Stored records:
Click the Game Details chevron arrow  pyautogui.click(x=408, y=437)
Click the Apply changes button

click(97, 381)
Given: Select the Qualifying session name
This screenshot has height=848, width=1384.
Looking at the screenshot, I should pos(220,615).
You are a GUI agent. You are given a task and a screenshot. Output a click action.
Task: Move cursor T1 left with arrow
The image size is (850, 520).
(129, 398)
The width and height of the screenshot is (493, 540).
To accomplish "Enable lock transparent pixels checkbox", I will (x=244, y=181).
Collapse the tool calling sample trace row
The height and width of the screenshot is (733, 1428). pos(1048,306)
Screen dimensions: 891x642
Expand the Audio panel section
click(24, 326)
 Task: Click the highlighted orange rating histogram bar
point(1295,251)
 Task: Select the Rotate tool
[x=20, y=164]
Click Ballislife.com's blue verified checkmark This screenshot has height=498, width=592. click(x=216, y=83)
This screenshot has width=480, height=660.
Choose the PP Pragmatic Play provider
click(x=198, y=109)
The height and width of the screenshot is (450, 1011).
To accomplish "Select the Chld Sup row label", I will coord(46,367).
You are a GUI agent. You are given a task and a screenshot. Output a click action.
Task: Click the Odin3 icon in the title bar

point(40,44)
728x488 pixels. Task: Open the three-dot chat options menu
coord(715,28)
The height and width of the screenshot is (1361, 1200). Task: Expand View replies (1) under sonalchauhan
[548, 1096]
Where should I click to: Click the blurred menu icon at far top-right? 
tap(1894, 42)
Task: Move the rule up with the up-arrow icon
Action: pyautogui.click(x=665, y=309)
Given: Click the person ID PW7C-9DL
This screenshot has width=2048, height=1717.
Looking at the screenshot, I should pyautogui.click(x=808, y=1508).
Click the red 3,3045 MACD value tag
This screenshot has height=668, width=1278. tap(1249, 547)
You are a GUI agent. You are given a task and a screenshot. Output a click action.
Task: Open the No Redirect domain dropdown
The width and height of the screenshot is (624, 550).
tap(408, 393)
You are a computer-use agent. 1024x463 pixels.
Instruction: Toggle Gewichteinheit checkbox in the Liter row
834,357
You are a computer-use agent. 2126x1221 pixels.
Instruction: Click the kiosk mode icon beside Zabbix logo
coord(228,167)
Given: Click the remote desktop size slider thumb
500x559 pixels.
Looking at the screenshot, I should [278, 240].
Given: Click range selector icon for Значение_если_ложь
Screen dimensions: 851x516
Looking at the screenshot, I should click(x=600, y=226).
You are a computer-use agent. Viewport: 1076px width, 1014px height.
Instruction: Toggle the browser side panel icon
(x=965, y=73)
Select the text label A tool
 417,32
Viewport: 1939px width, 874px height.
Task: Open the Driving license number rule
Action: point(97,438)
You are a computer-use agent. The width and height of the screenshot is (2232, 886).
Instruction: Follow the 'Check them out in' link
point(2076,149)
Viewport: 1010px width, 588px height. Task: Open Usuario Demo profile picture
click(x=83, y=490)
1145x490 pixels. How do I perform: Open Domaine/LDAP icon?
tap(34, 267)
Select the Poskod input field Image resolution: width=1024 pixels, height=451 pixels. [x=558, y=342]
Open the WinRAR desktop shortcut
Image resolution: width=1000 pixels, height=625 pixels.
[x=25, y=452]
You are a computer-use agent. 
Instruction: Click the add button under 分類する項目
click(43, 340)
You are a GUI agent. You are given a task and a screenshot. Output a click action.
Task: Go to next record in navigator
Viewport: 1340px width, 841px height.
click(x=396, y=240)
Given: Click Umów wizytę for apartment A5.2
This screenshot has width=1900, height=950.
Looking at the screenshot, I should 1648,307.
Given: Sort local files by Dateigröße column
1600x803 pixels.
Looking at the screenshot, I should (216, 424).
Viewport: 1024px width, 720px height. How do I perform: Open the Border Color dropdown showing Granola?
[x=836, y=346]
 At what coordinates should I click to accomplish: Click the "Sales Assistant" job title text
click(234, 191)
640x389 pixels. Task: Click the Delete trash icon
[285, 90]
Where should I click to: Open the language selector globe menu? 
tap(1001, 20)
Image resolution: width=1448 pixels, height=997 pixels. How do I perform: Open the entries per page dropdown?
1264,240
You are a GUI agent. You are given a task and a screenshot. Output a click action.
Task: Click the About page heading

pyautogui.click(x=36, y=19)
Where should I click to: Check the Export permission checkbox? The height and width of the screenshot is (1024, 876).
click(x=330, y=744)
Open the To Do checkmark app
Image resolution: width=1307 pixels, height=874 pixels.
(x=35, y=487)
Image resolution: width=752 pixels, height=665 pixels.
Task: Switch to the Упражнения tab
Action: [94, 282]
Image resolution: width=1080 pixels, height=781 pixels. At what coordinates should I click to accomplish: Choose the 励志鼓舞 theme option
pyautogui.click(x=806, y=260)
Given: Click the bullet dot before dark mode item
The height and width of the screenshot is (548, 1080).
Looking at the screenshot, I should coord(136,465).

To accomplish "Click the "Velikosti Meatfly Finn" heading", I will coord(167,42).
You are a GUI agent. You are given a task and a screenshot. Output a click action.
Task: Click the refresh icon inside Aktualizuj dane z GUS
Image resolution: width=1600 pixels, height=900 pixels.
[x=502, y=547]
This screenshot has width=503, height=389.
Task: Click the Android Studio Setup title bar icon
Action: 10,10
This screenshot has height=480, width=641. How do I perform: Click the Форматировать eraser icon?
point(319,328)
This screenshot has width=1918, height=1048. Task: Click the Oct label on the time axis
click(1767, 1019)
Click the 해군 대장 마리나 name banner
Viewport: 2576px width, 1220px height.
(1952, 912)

__Short problem__: Copy the listing from the line with "1145x490 pixels. How" up to and including the line with "click(x=396, y=240)", replacing "WinRAR" with "7-Zip" and leaving everything else unchanged.

__Exercise output__:
1145x490 pixels. How do I perform: Open Domaine/LDAP icon?
tap(34, 267)
Select the Poskod input field Image resolution: width=1024 pixels, height=451 pixels. [x=558, y=342]
Open the 7-Zip desktop shortcut
Image resolution: width=1000 pixels, height=625 pixels.
[x=25, y=452]
You are a computer-use agent. 
Instruction: Click the add button under 分類する項目
click(43, 340)
You are a GUI agent. You are given a task and a screenshot. Output a click action.
Task: Go to next record in navigator
Viewport: 1340px width, 841px height.
click(x=396, y=240)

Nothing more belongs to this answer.